Manevî değerlerin kıymetini, ancak kaybettikten sonra öğreniyoruz. Karşılıklı sevgi ve saygı, fedakârlık, başkasının derdiyle dertlenme gibi kavramlar git gide yok olmadı mı?
Üsküdar Üniversitesi tarafından toplumsal değerlerin gelişmesi amacıyla topluma örnek olan kişilerin ödüllendirilmesi maksadıyla düzenlenen “Yüksek İnsanî Değerler Ödülleri” sahiplerini bulmuş. Programda yapılan konuşmalarda ise kaybolan değerlerimize dikkat çekilmiş ve isabetli tesbitlerde bulunulmuş.
Törende konuşan Üsküdar Üniversitesi Rektörü Prof. Dr. Nevzat Tarhan, şöyle demiş: “Bir evde bir anne-babanın en önemli konusu nedir? Çocuğunu iyi yetiştirmektir. Fakat bakıyorsunuz zihin dünyasında ne var? Televizyona bir kaptırıyor kendini çocuk orada ders çalışmış, çalışmamış vesaire her şey ikinci planda kalabiliyor. Psikolojiyi geçtiğimiz yıllarda hep ‘3D’ olarak tanımlıyorduk. Duygu, düşünce, davranış diye. Fakat şimdi özellikle son 10-20 senedir psikolojide bir dördüncü ‘d’ eklendi, ‘değerler’. Bunun ortaya çıkış nedeni aslında bu bilimin ortaya çıkış nedeniyle paralel. İhtiyaçtan ortaya çıktı. Bir ihtiyaç olarak bakılıyor özellikle ABD toplumunda para, zenginlik, varlık, sosyal standartları yüksek bir toplum var, ama ona paralel insanlıkta bir mutluluk yok.”

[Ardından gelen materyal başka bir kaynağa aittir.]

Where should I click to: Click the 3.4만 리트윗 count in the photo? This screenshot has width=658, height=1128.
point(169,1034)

“Değerlerle uğraşmak artık bilimsel bir kategori” diyen Tarhan, “Bu nedenle, adalet, dürüstlük, şefkat ve merhamet, şeffaflık, cesaret, empati ve sorumluluk, güven ve sadâkat, utanma, alçakgönüllülük, yardımlaşma, helâlleşme, selâmlaşma, içtenlik, bağışlama, cömertlik, fedakârlık, minnettarlık, çoğulculuk, katılımcılık, özgürlükçülük, hesap verebilirlik, uzlaşmacılık, yenilikçilik, vefa gibi 24 değeri gençlere kazandırmak için 2013’te bu başlıkları ders olarak koyduk” şeklinde konuşmuş.

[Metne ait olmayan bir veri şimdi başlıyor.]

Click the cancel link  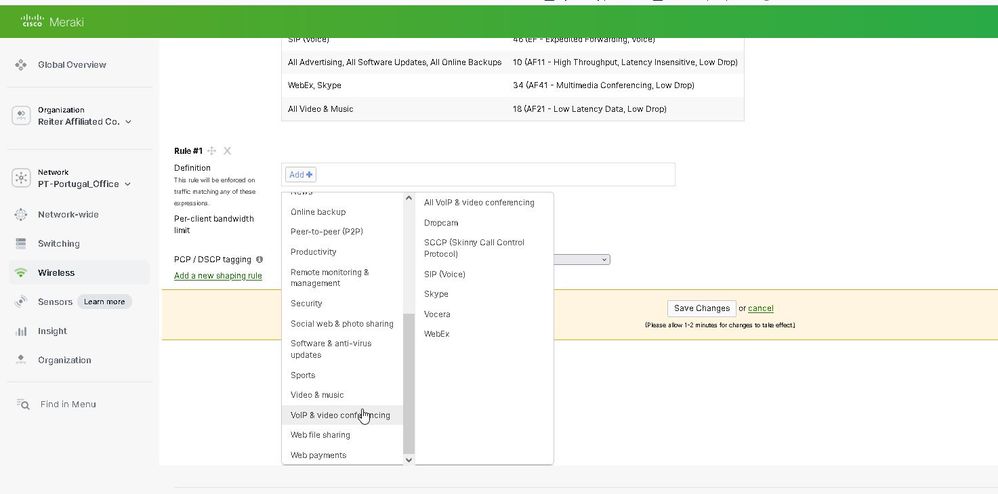tap(760, 308)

Ödül verilenler arasında yer alan Devlet Tiyatroları Sanatçısı Turgay Tanülkü de yaptığı konuşmada şöyle demiş: “Bu ödülü evlâtlarım ve şu anda cezaevinde anneleriyle birlikte kalan 725 evlât için alıyorum. Aslında iyiliği bu ülke öğretti bana. 16 yaşında anladım sokağa bakmayı. Sokakta bizden daha kötü olanlar vardı ve 17’sinde de cezaevine girdim. Bu ülkeye çok şey borçluyum. Yaradandan sonra bu ülkenin insanlarına borçluyum. Çünkü hep yatılı kaldım. Hep devlet baktı bana ve tanımadığım insanların vergileri benim ve çocuklarımın kursağından geçiyor. Bu ülkenin insanlarına minnettarım. İyilik yapmıyorum aslında iyiliği ben kendime yapıyorum.” (AA, 5 Mart 2020)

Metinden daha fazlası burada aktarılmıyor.